Range reality. Marketing often quotes mission envelopes that are conditional and optimistic. Practical effective ranges depend on output power, antenna gain and pattern, the target’s receiver sensitivity, line of sight, and the drone’s countermeasures or autonomous modes. Small, vehicle-mounted jammers commonly provide useful denial inside hundreds of meters to a few kilometers against typical commercial links. Stand-in airborne payloads can affect larger radar sectors because they get closer to the defended axis and use directional TRMs, but they require platform integration and survivability tradeoffs. Field reports and demonstrations at Eurosatory 2024 confirm this layered truth.

Target discrimination and false positives. Modern C-UAS must rapidly distinguish benign hobby flights from hostile, weaponized drones. The systems from Airbus, Rohde & Schwarz and others use signature libraries, DF, and sensor fusion to prioritize mitigation actions so that jammers are only triggered when the risk justifies the collateral risk. In practice you will tune trigger thresholds and create rules of engagement to prevent unnecessary jamming events.
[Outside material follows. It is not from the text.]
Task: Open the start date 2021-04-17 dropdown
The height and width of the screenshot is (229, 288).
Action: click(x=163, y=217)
Collateral effects and tactical constraints

Spectrum hygiene and rules of engagement. Jamming is not a free tool. Selective jamming reduces collateral damage but does not eliminate it. Governments and operators must document intent, C2 authority and legal cover for active mitigation. Vendors and integrators emphasize selective and smart jamming for exactly this reason. If you plan to operate jammers in or near civilian infrastructure you must account for the local regulatory regime and obtain explicit authorization.

Jam-resistant and autonomous drones. Adversaries increasingly use frequency hopping, encrypted links, and autonomous waypoint navigation to limit jamming effectiveness. The arms race is real. Rohde & Schwarz and others have pushed multiband and continuous jamming techniques to increase effectiveness against jam-resistant links, but long-term resilience requires layered defeat options including kinetic interceptors, directional high-power jamming, GNSS-denial mitigation and sensor fusion. Expect diminishing returns if you rely on a single effector.
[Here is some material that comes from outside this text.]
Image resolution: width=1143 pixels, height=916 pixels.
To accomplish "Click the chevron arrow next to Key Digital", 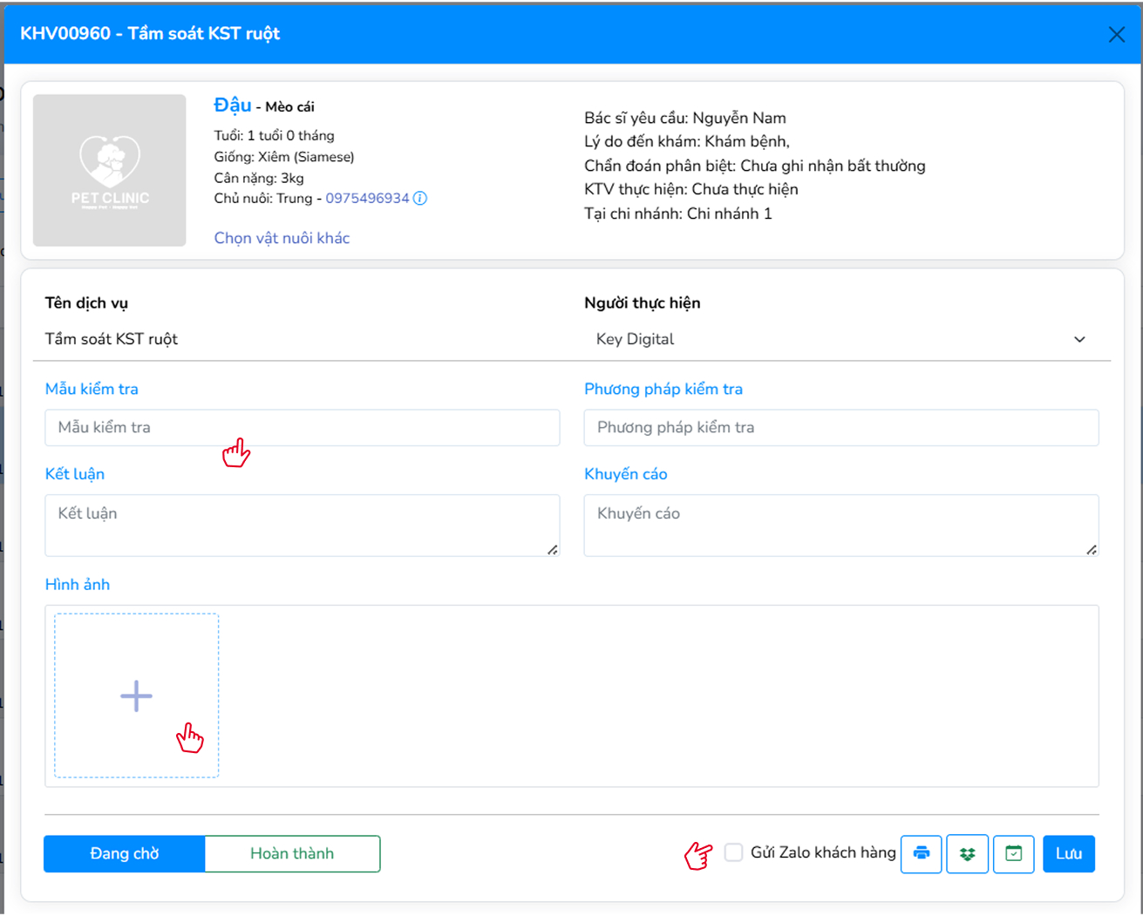I will pyautogui.click(x=1079, y=339).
Tactical employment recommendations

  • Build layers. Use passive RF detection, radar and EO/IR to establish early warning. Apply geolocation and classification before activating jamming. Systems such as ARDRONIS and integrated C-UAS suites are designed for this.
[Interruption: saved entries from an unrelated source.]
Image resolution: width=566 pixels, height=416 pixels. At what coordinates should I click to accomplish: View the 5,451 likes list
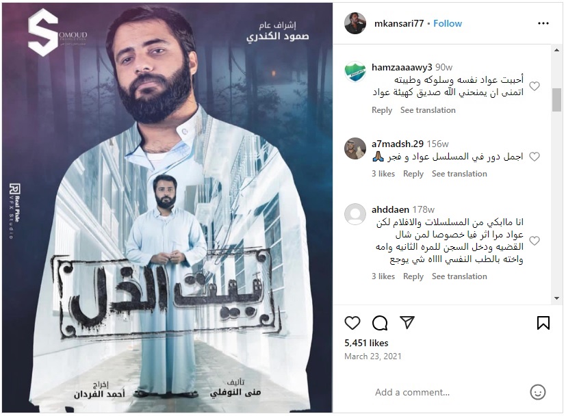[x=366, y=343]
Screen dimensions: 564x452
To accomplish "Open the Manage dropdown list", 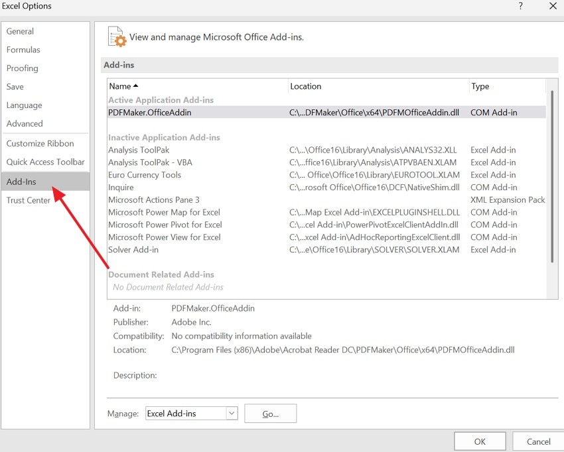I will (232, 414).
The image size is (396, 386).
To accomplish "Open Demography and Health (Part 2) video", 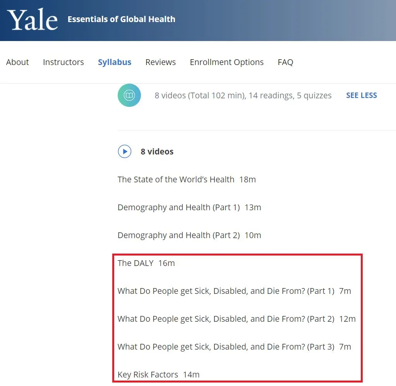I will [178, 235].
  • Match effector to threat. Use focused RC/telemetry jammers against FPV attacker drones, select stand-in radar deception for IADS and surveillance radars, and reserve high-power area jamming for well-justified operational windows.

  • Plan legal and comms. Have written ROE, spectrum authority and coordination with civilian spectrum owners. Smart responsive jamming reduces risk but does not remove legal obligations.

  • Expect countermeasures. Train for jam-resistant behaviours and integrate kinetic or intercept drone options where mission risk demands guaranteed defeat. European vendors are already iterating on multiband, high-power and DRFM techniques to respond.

Verdict

Europe has matured from point-case demo jammers into a pragmatic ecosystem with three clear strengths. First, system integrators focus on detect-to-disrupt chains that reduce collateral harm. Second, vendors are fielding both small, platform-agnostic stand-in jammers and robust multiband effectors to address different threat families. Third, the market is converging on modularity and C2 interoperability to let national forces scale layered defenses. That said, do not trust single-device claims about long-range universal denial. Real world effectiveness is a mix of physics, integration, ROE and adversary tactics. If you are specifying capability, write a use-case driven requirements document, insist on field trials against representative threats, and budget for integration and legal overhead as much as for the hardware itself.